Глаза, говорят, что лечатся. А то говорят, что не лечатся.
В Боткинской больнице врач есть — Анатолий Евгеньевич. Он по бомжам. Я к нему пришел — он меня сразу на скорой лечиться отправил. Врачи один глаз отключили, а для второго, пока он ещё видел, лекарства выписали. Я и пил, пока меня эти не подхватили — протестанты. «Ой, поедем к нам! Там у нас работа, спокойствие…» А лекарства закончились, и к врачу мне нужно было ходить регулярно. А они говорят: «Видишь и видишь!», пока сами не увидели, что я уже и Библию-то читать не могу, вверх ногами беру. За три месяца почти совсем зрения и лишился.
В Бога верю. Потому что, когда совсем плохо, то кто-то тебя как под попку подбрасывает и в безопасную зону отправляет. Вот такое у меня ощущение.
Мечты-то кончились у меня как-то. Люди бездомные комнаты получают. Радуются. А что дальше делать с этой комнатой? У меня 9 тысяч пенсия. Куда я на них слепой и один?
Все мои друзья на погосте.
Самое страшное, когда на улице оказываешься, это одиночество. Ненужность. Раньше, помню, дети заболели, и нужно было их кормить, надрываться на стройке за квартиру новую. А если ты и детям своим не нужен, то ради чего надрываться?

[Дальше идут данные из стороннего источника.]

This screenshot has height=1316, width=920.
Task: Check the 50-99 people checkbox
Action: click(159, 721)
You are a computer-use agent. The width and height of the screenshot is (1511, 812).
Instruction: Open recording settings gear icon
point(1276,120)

То ничего уже и не нужно.
Люди друг от друга отказываются от озлобленности.
Я картошку в поле копал, а тёща с женой пропивали. И когда пропили последний мешок, я не выдержал и говорю им: «Сейчас газу в квартиру напущу и взорву всё это к чертовой матери!» Тёща за руку хватает и во двор: «Террорист! Милиция! Взорвать всё хочет!» Ну, соседка какая-то новая, незнакомая услышала и вызвала милицию. Приезжает ОМОН. В касках, с автоматами. Дверь пришли ломать. А зачем? Она открыта. Участковый меня знает. Мы с ним вместе на стройке работали. «Ты что ли взрываться собрался?» А я говорю: «Ну!». Под столом 4 бутылки вина стояли. Участковый мне: «Пойдем, бутылку возьми». Вышли, сели на деревья заваленные. «Пей!» — говорит. Я выпил. «Успокоился? Иди домой». А я прихожу и слышу разговоры на своей кухне: «Наверно, 5 лет дадут, за терроризм». Появляюсь в двери. Немая сцена. Теща нашлась: «Да ты им взятку дал!» — «Точно! — говорю, — картошкой».

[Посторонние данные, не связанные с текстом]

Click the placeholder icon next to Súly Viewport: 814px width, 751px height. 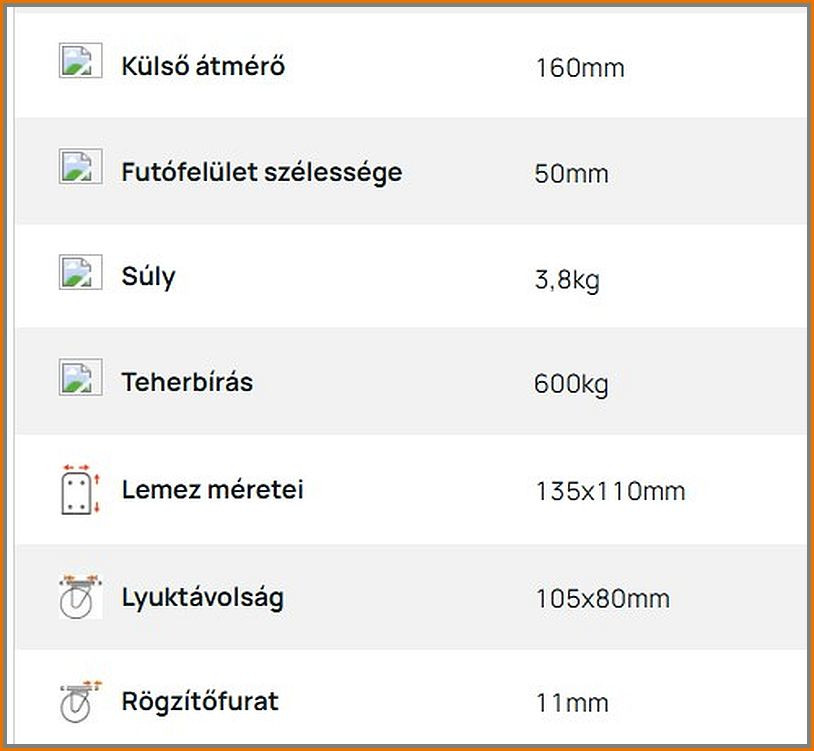pos(80,272)
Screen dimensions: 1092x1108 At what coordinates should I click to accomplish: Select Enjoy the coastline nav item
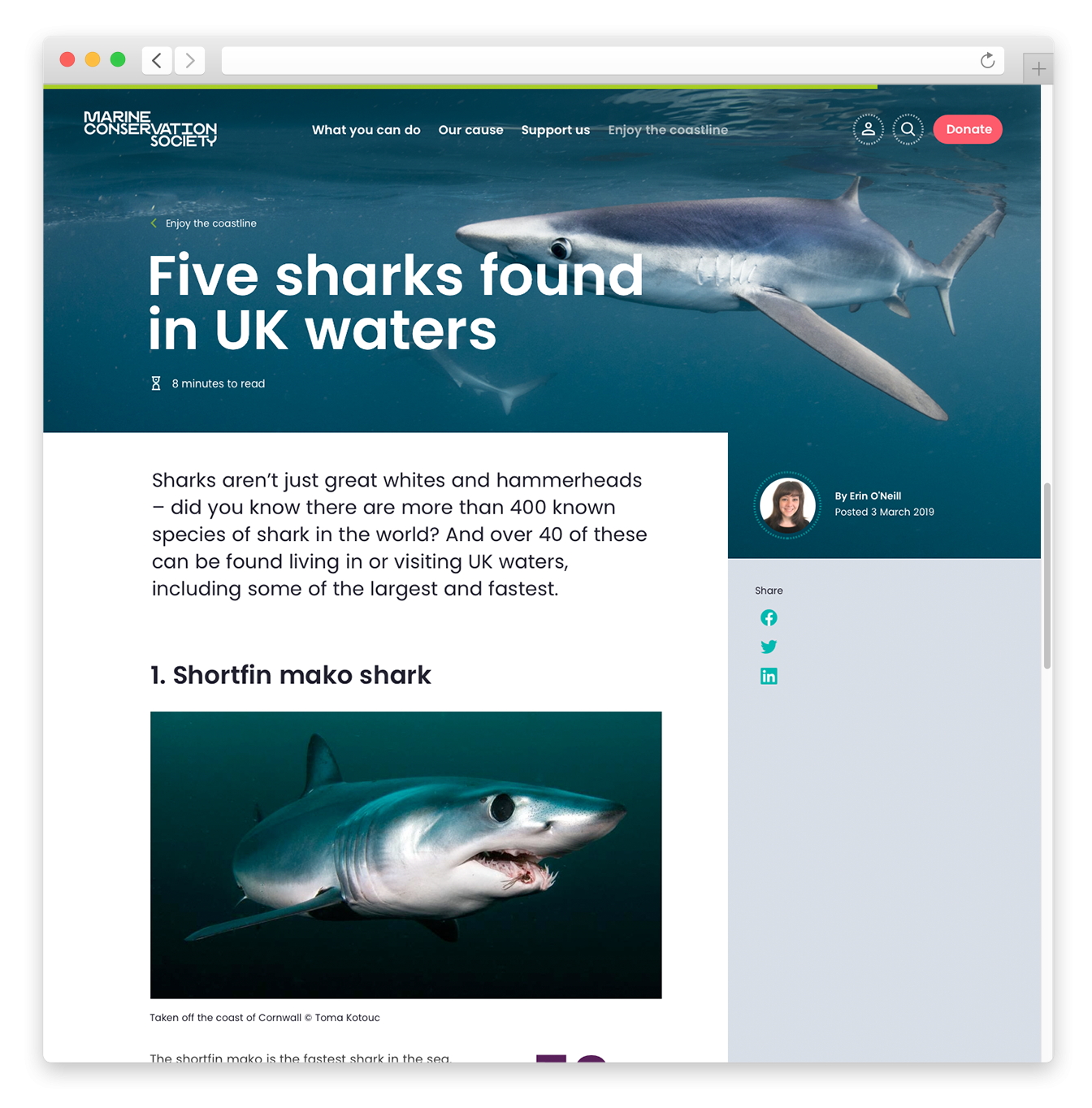click(x=668, y=130)
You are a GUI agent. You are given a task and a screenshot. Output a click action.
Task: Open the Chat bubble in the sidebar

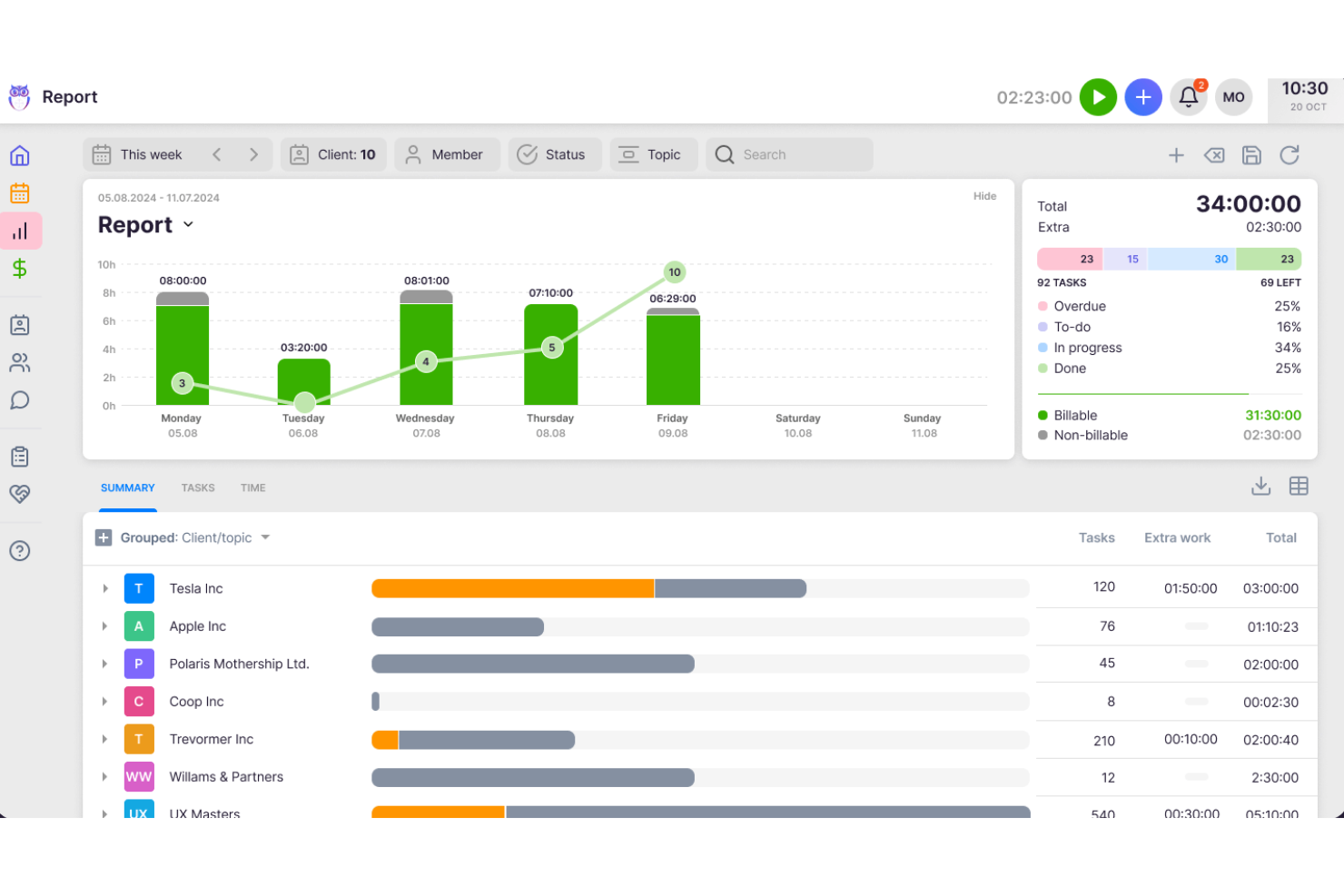(x=20, y=400)
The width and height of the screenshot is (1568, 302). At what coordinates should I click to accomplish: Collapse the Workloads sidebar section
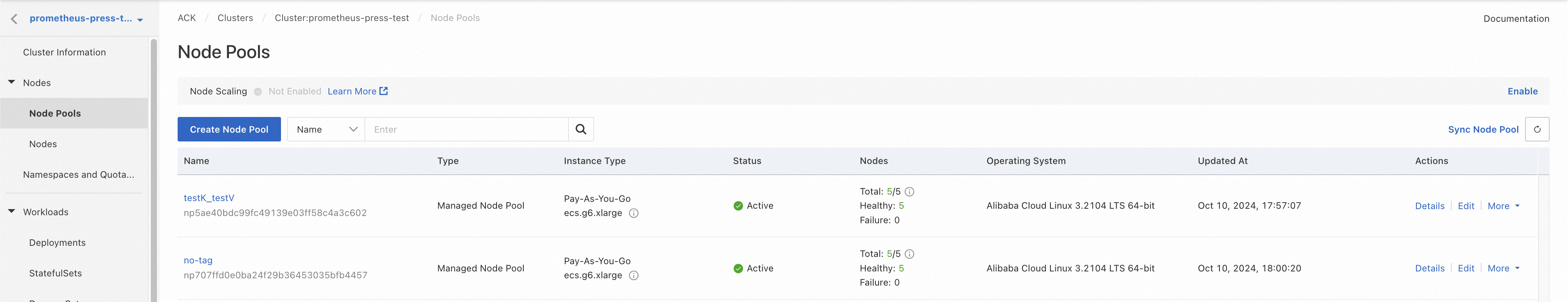point(11,211)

А люди помогают. Иногда так, иногда из выгоды из своей. Вот, например, у парня была дача. 40 верст от Питера. А парень ходит в море и не может за дачей следить. Ну я там сторожем и жил. Он привозил мне и поесть, и всё. Как-то приходят туда гаишники и спрашивают: «Вы — собственник?». «Нет, я не собственник, я только сторожу», — отвечаю. «У тебе пожрать-то есть? Возьми сухпаи на всякий случай». И дали мне два больших пакета.
Там собака прибилась ко мне. Только на вид страшная — боксёр, а сама, как голубь мира. Контуженная. Тоже левый глаз, как и у меня. Видимо, стреляли в неё. Ну и жили мы там на даче вместе. И ей хорошо, и хозяева не против.

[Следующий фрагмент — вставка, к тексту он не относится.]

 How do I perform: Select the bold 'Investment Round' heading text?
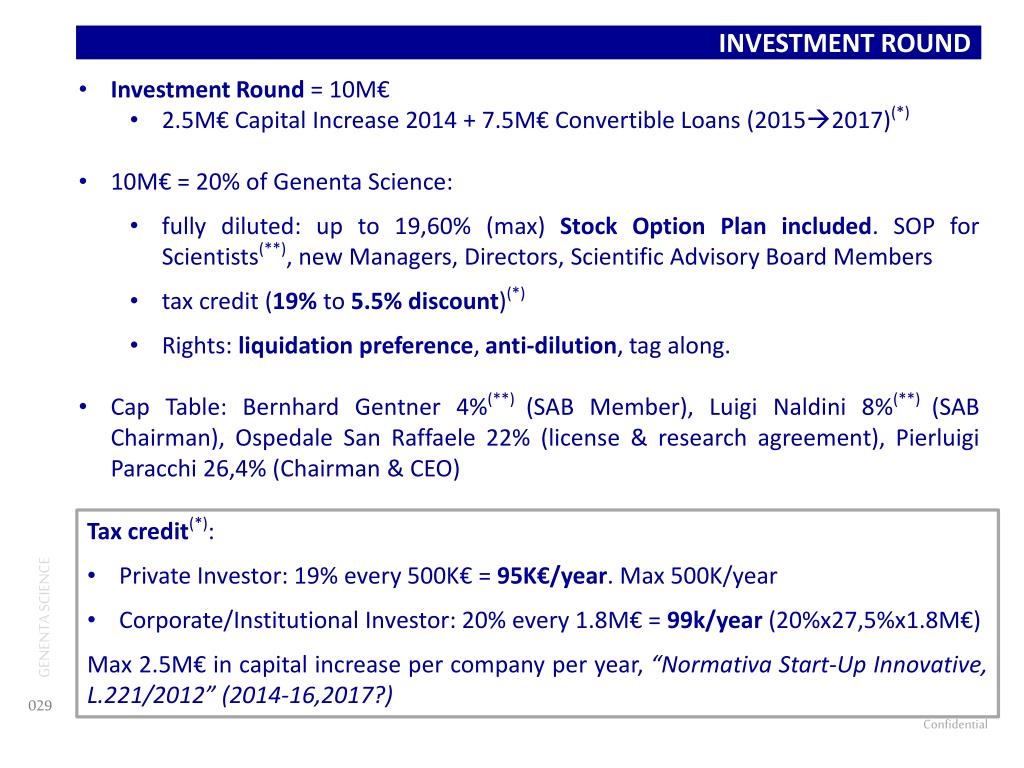pos(207,89)
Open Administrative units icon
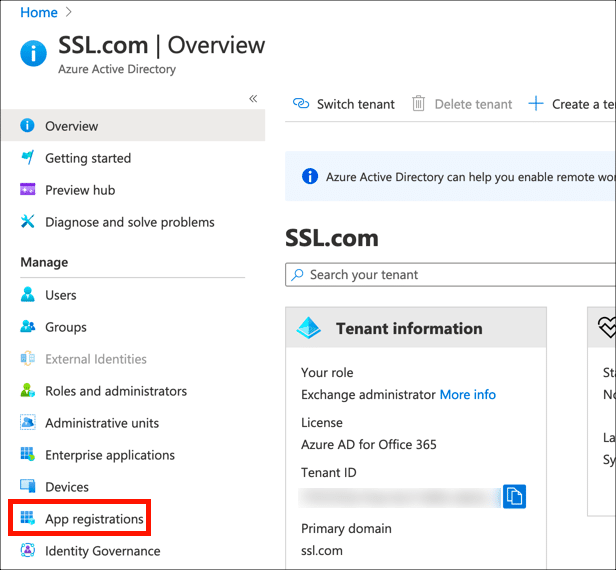Image resolution: width=616 pixels, height=570 pixels. click(x=28, y=423)
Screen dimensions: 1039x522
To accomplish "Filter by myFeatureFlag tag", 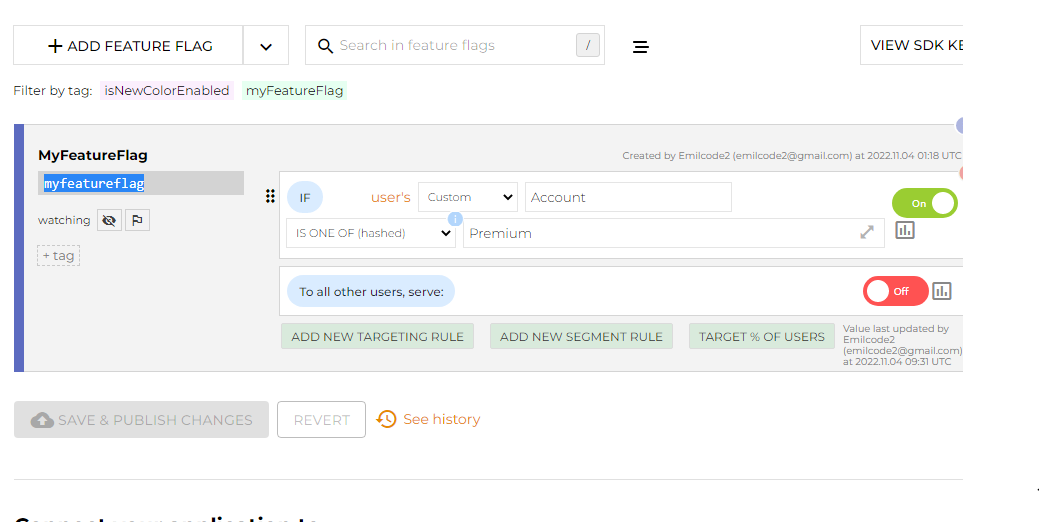I will pos(294,91).
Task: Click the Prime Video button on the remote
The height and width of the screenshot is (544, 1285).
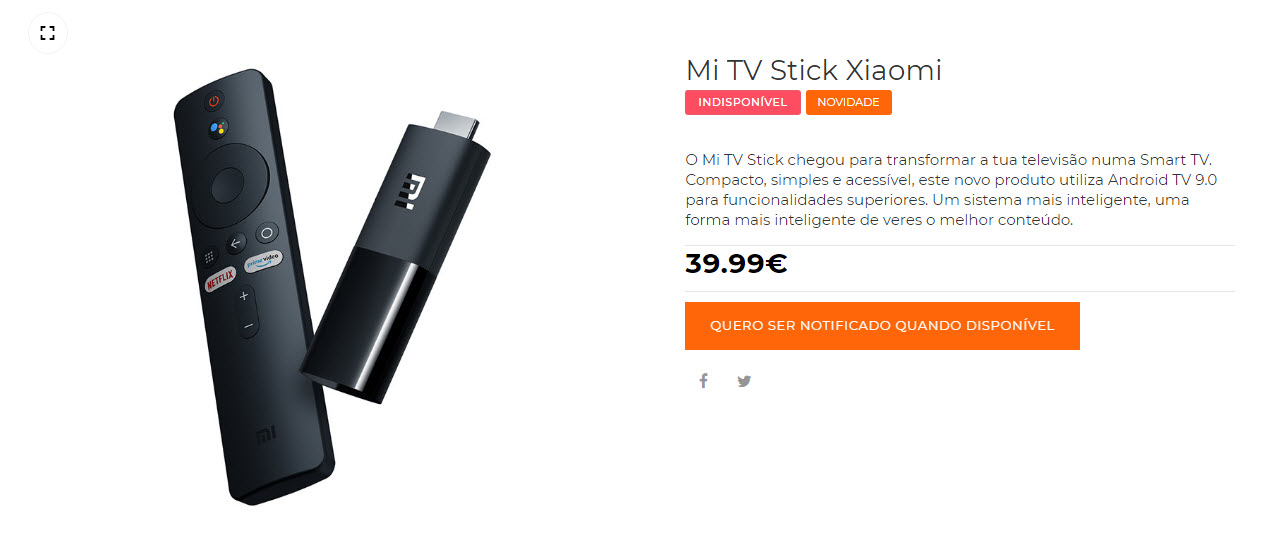Action: (264, 258)
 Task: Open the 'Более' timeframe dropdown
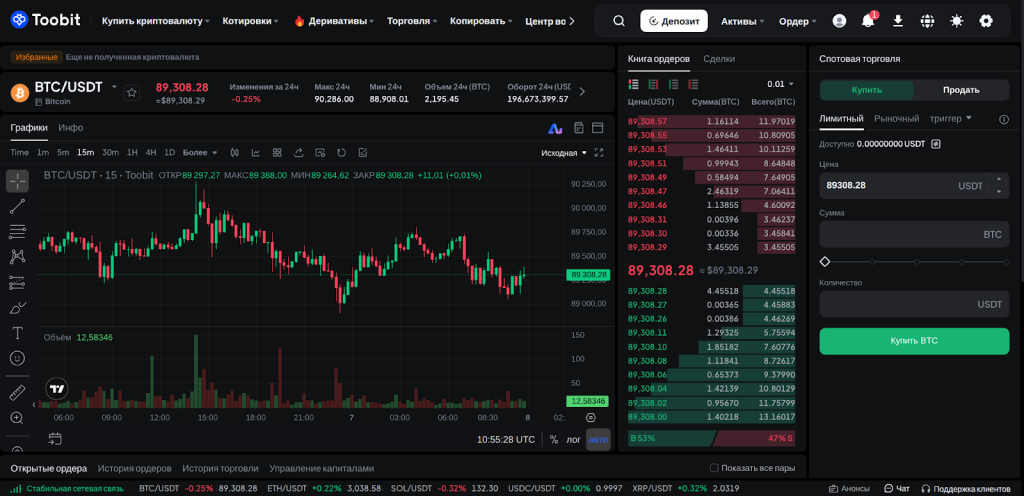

Друга на улице, может, даже легче встретить. Мы же все — бездомные, жизнью побитые, судьбой обделённые. Вот и понимаем друг друга лучше.
Сестра моя, ладно, через меня переступила, но ведь и через маму.
О самоубийстве никогда не думал. Я, наверно, не того воспитания. Чтоб на себя руки… это надо как-то… Не нами жизнь дана — не нам и…
Я русский человек. Как и все, люблю выпить.
Рука у меня музыкально только выглядит. На самом деле она разбита, там живых костей нет.
Я в детстве двоеборьем зимним занимался, поэтому почти не учился.
Неприятно, когда тебе мент в рожу плюет, которому, чтоб тебя в камере держать, ещё и денег дали.
Я слишком сомневаюсь, что справедливость когда-то где-то восстанавливается.
Сестра меня продала не за хоромы, а за старую квартиру с печным отоплением. Но это же нонсонс. Ради чего?
Иногда так хочется стать сволочью, ну, честное слово!
В городе от голода не умрёшь. Бездомные — такие же, как и я — всегда наведут на еду. Вот, например, к Анатолию Евгеньевичу в Боткинскую всегда можно прийти чаю попить. А в 8 вечера за Боткинской, напротив морга, еду раздают из машины «Дьякон». И они кормят. И ещё есть организации… Только их почему-то гоняют постоянно.
Нас выгоняют не милиционеры, а охрана. Милиционеры стоят, отвернувшись.
В зале ожидания можно зимнюю ночь переждать. Ты только сиди тихонько. Прилечь нельзя. Спи сидя. И тогда не выгонят.
А чего бояться, когда нечем дорожить и не за что трястись?
Я слишком долго был в пионерах, чтобы в жизнь загробною верить. Можно верить в Бога, в то, что он тебе помогает. А загробная жизнь — это уже выше крыши моей бани.